= YOUR GOAL =
Would you set down each line of the data below exactly?

##############################

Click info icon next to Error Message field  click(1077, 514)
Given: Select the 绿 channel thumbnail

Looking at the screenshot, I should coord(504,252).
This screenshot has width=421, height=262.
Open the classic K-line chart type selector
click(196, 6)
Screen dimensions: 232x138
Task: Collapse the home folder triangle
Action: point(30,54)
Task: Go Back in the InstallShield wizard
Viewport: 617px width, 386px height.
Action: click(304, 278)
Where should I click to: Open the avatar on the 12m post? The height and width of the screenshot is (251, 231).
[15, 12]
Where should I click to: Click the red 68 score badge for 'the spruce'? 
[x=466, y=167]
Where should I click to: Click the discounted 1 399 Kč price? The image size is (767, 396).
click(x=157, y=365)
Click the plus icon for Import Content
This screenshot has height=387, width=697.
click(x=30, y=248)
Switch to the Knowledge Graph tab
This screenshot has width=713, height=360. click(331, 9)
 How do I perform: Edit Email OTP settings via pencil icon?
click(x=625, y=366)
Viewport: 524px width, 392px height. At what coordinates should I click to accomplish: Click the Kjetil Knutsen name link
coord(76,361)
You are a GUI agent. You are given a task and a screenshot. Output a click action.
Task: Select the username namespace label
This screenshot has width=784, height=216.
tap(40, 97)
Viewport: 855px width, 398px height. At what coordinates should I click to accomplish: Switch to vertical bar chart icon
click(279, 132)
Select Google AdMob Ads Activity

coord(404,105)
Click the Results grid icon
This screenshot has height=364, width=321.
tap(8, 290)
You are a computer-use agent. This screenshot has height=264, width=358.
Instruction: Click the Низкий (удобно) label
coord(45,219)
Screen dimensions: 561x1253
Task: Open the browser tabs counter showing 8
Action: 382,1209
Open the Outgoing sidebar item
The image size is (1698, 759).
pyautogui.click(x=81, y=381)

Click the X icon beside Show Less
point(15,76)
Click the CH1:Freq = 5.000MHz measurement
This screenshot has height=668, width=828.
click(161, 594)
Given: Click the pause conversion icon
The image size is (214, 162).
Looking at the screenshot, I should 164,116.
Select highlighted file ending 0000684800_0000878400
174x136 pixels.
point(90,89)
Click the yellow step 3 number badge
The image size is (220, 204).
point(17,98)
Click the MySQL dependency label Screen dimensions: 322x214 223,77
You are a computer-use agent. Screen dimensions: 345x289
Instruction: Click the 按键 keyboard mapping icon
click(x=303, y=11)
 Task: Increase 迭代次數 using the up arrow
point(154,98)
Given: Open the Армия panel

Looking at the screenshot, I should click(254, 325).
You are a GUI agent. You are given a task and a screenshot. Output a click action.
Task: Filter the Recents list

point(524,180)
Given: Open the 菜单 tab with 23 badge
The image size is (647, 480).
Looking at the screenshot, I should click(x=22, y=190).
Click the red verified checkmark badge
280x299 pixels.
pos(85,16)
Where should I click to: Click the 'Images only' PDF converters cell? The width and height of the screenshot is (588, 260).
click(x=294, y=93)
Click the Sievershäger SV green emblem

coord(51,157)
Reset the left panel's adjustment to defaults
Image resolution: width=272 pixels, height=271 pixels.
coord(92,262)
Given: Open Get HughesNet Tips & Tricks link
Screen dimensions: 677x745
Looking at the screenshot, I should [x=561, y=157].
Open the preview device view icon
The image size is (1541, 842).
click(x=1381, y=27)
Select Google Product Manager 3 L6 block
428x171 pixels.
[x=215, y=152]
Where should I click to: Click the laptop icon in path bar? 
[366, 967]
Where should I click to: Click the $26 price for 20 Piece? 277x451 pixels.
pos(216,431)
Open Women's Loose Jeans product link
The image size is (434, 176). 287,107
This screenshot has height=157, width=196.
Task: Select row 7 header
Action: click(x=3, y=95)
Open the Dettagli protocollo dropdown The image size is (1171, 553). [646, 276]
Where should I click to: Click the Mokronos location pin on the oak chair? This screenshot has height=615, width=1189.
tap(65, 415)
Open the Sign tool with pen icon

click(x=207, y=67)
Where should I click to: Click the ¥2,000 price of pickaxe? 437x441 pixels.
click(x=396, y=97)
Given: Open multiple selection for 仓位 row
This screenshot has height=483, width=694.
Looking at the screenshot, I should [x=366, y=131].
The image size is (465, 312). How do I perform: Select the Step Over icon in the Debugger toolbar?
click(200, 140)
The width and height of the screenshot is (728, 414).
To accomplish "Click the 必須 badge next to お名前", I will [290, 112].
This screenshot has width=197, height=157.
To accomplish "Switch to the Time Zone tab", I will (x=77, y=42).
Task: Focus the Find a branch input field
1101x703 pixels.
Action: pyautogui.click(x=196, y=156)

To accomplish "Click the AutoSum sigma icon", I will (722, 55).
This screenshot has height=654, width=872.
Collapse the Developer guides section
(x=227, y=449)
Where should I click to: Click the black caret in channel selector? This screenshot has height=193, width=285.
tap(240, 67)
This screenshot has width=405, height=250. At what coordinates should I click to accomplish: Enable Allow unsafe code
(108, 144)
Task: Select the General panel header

##############################

= RESULT BELOW =
Click info icon next to Error Message field  click(1077, 514)
Given: Select the 绿 channel thumbnail

Looking at the screenshot, I should coord(504,252).
This screenshot has width=421, height=262.
Open the classic K-line chart type selector
click(196, 6)
Screen dimensions: 232x138
Task: Collapse the home folder triangle
Action: point(30,54)
Task: Go Back in the InstallShield wizard
Viewport: 617px width, 386px height.
Action: click(304, 278)
Where should I click to: Open the avatar on the 12m post? The height and width of the screenshot is (251, 231).
[15, 12]
Where should I click to: Click the red 68 score badge for 'the spruce'? 
[x=466, y=167]
Where should I click to: Click the discounted 1 399 Kč price? The image size is (767, 396).
click(x=157, y=365)
Click the plus icon for Import Content
This screenshot has height=387, width=697.
click(x=30, y=248)
Switch to the Knowledge Graph tab
This screenshot has width=713, height=360. click(331, 9)
 How do I perform: Edit Email OTP settings via pencil icon?
click(x=625, y=366)
Viewport: 524px width, 392px height. At what coordinates should I click to accomplish: Click the Kjetil Knutsen name link
coord(76,361)
You are a GUI agent. You are given a task and a screenshot. Output a click action.
Task: Select the username namespace label
This screenshot has width=784, height=216.
tap(40, 97)
Viewport: 855px width, 398px height. At what coordinates should I click to accomplish: Switch to vertical bar chart icon
click(279, 132)
Select Google AdMob Ads Activity

coord(404,105)
Click the Results grid icon
This screenshot has height=364, width=321.
tap(8, 290)
You are a computer-use agent. This screenshot has height=264, width=358.
Instruction: Click the Низкий (удобно) label
coord(45,219)
Screen dimensions: 561x1253
Task: Open the browser tabs counter showing 8
Action: 382,1209
Open the Outgoing sidebar item
The image size is (1698, 759).
pyautogui.click(x=81, y=381)

Click the X icon beside Show Less
point(15,76)
Click the CH1:Freq = 5.000MHz measurement
This screenshot has height=668, width=828.
click(161, 594)
Given: Click the pause conversion icon
The image size is (214, 162).
Looking at the screenshot, I should 164,116.
Select highlighted file ending 0000684800_0000878400
174x136 pixels.
point(90,89)
Click the yellow step 3 number badge
The image size is (220, 204).
point(17,98)
Click the MySQL dependency label Screen dimensions: 322x214 223,77
You are a computer-use agent. Screen dimensions: 345x289
Instruction: Click the 按键 keyboard mapping icon
click(x=303, y=11)
 Task: Increase 迭代次數 using the up arrow
point(154,98)
Given: Open the Армия panel

Looking at the screenshot, I should click(254, 325).
You are a GUI agent. You are given a task and a screenshot. Output a click action.
Task: Filter the Recents list

point(524,180)
Given: Open the 菜单 tab with 23 badge
The image size is (647, 480).
Looking at the screenshot, I should click(x=22, y=190).
Click the red verified checkmark badge
280x299 pixels.
pos(85,16)
Where should I click to: Click the 'Images only' PDF converters cell? The width and height of the screenshot is (588, 260).
click(x=294, y=93)
Click the Sievershäger SV green emblem

coord(51,157)
Reset the left panel's adjustment to defaults
Image resolution: width=272 pixels, height=271 pixels.
coord(92,262)
Given: Open Get HughesNet Tips & Tricks link
Screen dimensions: 677x745
Looking at the screenshot, I should [x=561, y=157].
Open the preview device view icon
The image size is (1541, 842).
click(x=1381, y=27)
Select Google Product Manager 3 L6 block
428x171 pixels.
[x=215, y=152]
Where should I click to: Click the laptop icon in path bar? 
[366, 967]
Where should I click to: Click the $26 price for 20 Piece? 277x451 pixels.
pos(216,431)
Open Women's Loose Jeans product link
The image size is (434, 176). 287,107
This screenshot has height=157, width=196.
Task: Select row 7 header
Action: click(x=3, y=95)
Open the Dettagli protocollo dropdown The image size is (1171, 553). [646, 276]
Where should I click to: Click the Mokronos location pin on the oak chair? This screenshot has height=615, width=1189.
tap(65, 415)
Open the Sign tool with pen icon

click(x=207, y=67)
Where should I click to: Click the ¥2,000 price of pickaxe? 437x441 pixels.
click(x=396, y=97)
Given: Open multiple selection for 仓位 row
This screenshot has height=483, width=694.
Looking at the screenshot, I should [x=366, y=131].
The image size is (465, 312). How do I perform: Select the Step Over icon in the Debugger toolbar?
click(200, 140)
The width and height of the screenshot is (728, 414).
To accomplish "Click the 必須 badge next to お名前", I will [290, 112].
This screenshot has width=197, height=157.
To accomplish "Switch to the Time Zone tab", I will (x=77, y=42).
Task: Focus the Find a branch input field
1101x703 pixels.
Action: pyautogui.click(x=196, y=156)

To accomplish "Click the AutoSum sigma icon", I will (722, 55).
This screenshot has height=654, width=872.
Collapse the Developer guides section
(x=227, y=449)
Where should I click to: Click the black caret in channel selector? This screenshot has height=193, width=285.
tap(240, 67)
This screenshot has width=405, height=250. At what coordinates should I click to accomplish: Enable Allow unsafe code
(108, 144)
Task: Select the General panel header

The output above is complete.